[Opening Data extracts section]
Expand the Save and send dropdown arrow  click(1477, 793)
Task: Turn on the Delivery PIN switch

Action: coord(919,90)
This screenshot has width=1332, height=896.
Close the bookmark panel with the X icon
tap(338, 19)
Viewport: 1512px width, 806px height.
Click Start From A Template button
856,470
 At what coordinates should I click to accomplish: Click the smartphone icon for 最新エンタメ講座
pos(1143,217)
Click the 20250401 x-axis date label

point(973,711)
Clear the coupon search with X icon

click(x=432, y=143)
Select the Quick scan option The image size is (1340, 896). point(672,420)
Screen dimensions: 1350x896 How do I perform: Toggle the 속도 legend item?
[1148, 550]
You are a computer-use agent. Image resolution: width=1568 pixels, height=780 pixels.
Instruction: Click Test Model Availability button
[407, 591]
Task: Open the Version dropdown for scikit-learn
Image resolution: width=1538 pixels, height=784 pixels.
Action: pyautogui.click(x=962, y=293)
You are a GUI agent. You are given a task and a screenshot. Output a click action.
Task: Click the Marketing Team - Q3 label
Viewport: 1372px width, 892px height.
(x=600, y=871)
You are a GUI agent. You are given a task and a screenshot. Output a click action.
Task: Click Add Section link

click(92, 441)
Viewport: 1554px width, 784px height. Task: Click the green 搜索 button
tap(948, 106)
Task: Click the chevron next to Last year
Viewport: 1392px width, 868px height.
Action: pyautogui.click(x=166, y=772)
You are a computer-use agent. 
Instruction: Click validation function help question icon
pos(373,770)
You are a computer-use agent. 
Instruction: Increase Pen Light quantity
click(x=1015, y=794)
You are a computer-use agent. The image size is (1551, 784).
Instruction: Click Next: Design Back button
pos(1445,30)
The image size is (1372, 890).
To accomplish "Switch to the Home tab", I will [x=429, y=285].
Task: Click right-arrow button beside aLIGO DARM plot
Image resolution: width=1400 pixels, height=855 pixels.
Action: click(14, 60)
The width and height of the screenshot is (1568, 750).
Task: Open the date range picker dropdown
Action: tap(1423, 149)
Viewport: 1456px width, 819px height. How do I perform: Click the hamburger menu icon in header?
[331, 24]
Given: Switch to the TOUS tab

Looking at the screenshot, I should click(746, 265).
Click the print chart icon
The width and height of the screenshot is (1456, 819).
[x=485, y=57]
[Closing Data extracts section]
▶ **Exercise**: All lines with the word "arrow" should be copied from the material above.

▶ **Result**:
Expand the Save and send dropdown arrow  click(1477, 793)
Task: Click right-arrow button beside aLIGO DARM plot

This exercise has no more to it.